What's the prompt template?
Is it just "Q:... \n\nA:..."?
We have no fixed template, but you can generally use the following structure and adapt it to your needs:
Task Definition...
Input: xxx
Output: yyy
Input: xxx
Output: yyy
Input: xxx
Output: yyy
...
@mauriceweber thank you maurice! it helps but unfortunately the instruct model considers input from the examples as input for my input where i need the output. do you know how to prevent this behaviour?
Can you show me an example of the prompts you are designing?
@mauriceweber sure! Here you go:
"In this task, you are given the abstract of a research paper. Your task is to generate a summary of this abstract. Your summary should not be very short, but it's better if it's not more than 30 words.
Input: ....
Output: ....
Input: {my text}
Output:"
The problem is, that the model leaks "Input: ...." in {my text} because I can see parts of the one-shot example in the model outputt
Maybe I need to add something like ### RESPONSE: at the end?
thank you
I see, so if I'm understanding it correctly, then the problem is that the model keeps generating input / outputs until the max length is reached.
I think what you can do in this case is implement a stopping criterion-- e.g., as soon as "Input:" is generated, you stop the generation process. You can find some examples about how to implement this in this thread: https://discuss.huggingface.co/t/implimentation-of-stopping-criteria-list/20040.
--
YOUR TASK:
Mark each statement below yes or no according to whether it agrees with the thread, and quote the thread's deciding words for each.
1. The thread gives a fixed prompt template.
2. The posted prompt asks for a summary that is preferably no more than 30 words.
3. A stopping criterion is proposed to deal with the unwanted generated text.

STORED DATA:
--
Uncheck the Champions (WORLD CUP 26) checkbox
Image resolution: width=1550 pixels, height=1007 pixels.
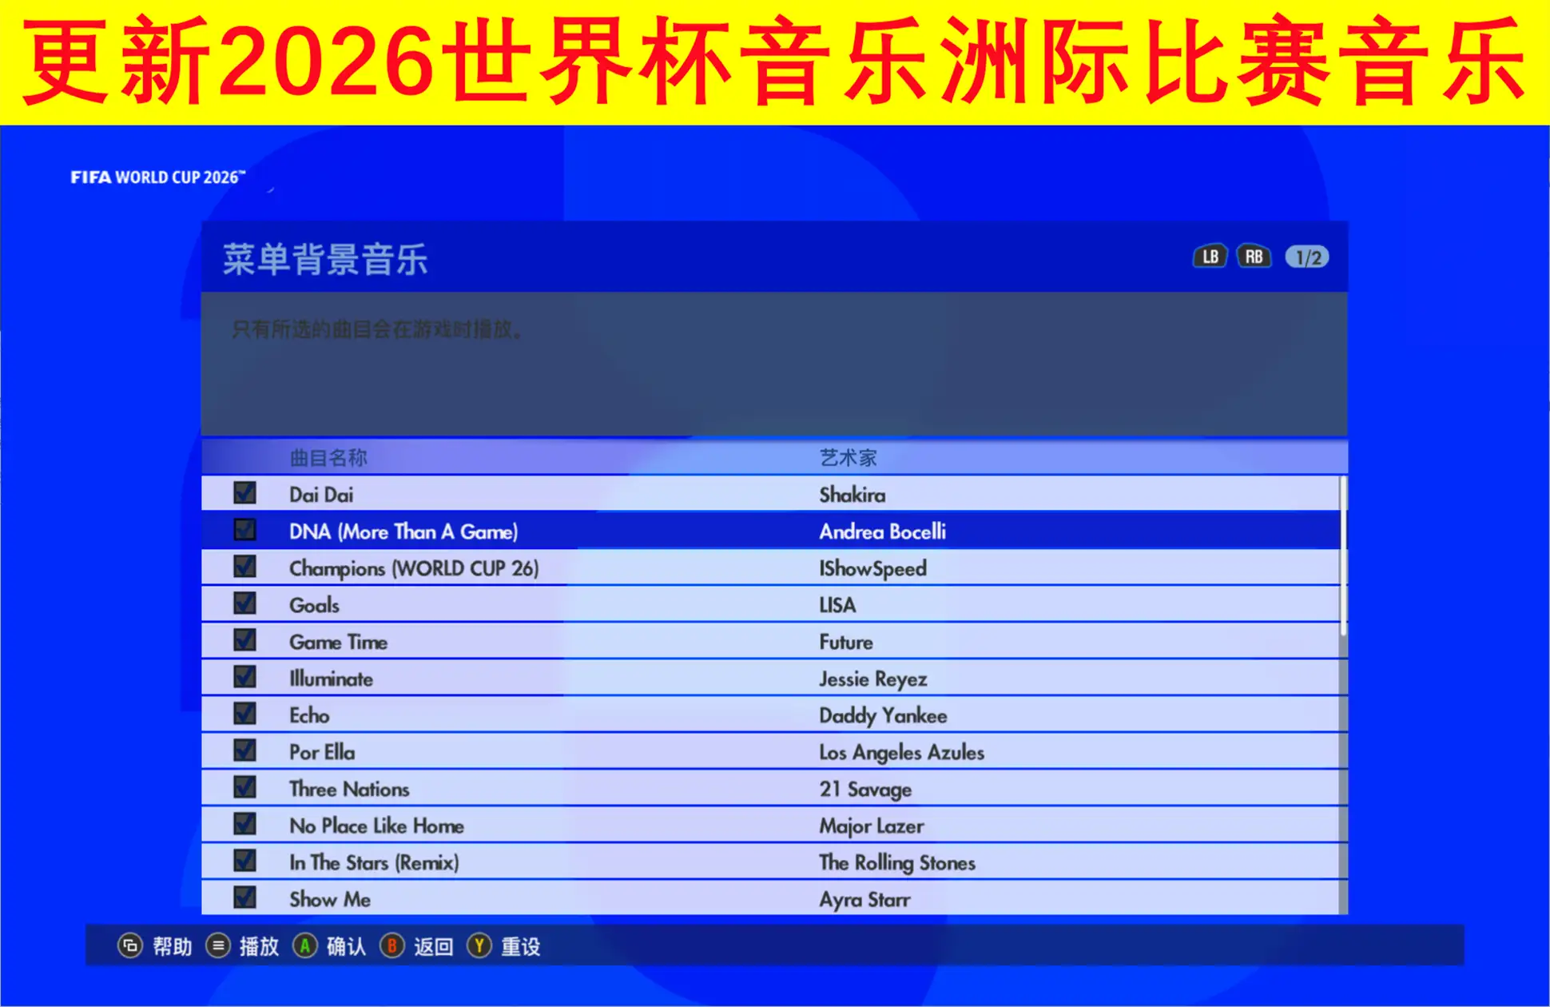tap(244, 567)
--
ANSWER FOR THE TASK:
1. No: "We have no fixed template"
2. Yes: "it's better if it's not more than 30 words"
3. Yes: "implement a stopping criterion"